# Written request:
Copy word for word the lines from the line with "Task: Click the Python" to the line with "Action: [x=20, y=30]", including both. Leave the pictures out of your copy.

# Material supplied:

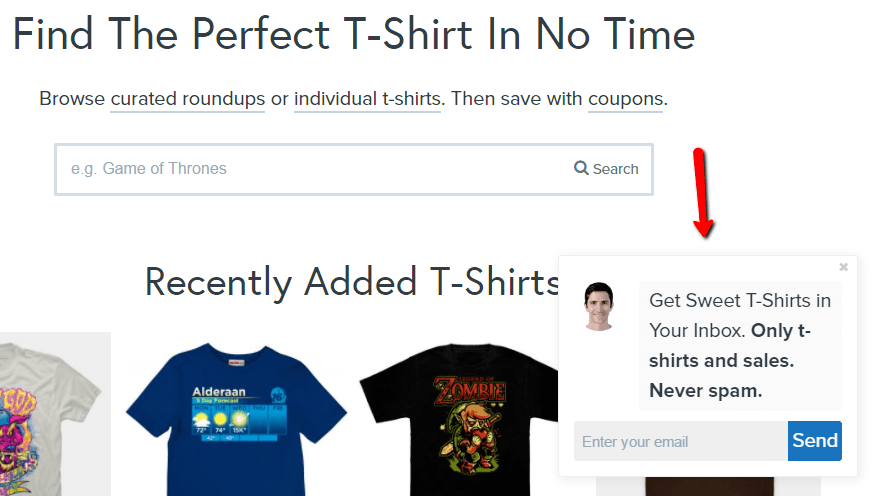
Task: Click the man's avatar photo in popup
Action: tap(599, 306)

---

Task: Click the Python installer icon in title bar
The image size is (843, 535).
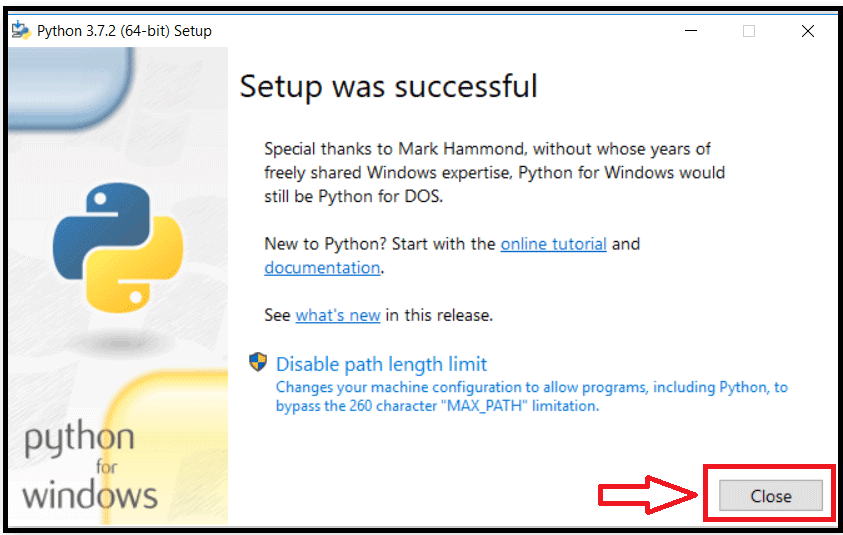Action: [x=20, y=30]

# Answer to this problem:
Task: Click the Python installer icon in title bar
The image size is (843, 535).
Action: [x=20, y=30]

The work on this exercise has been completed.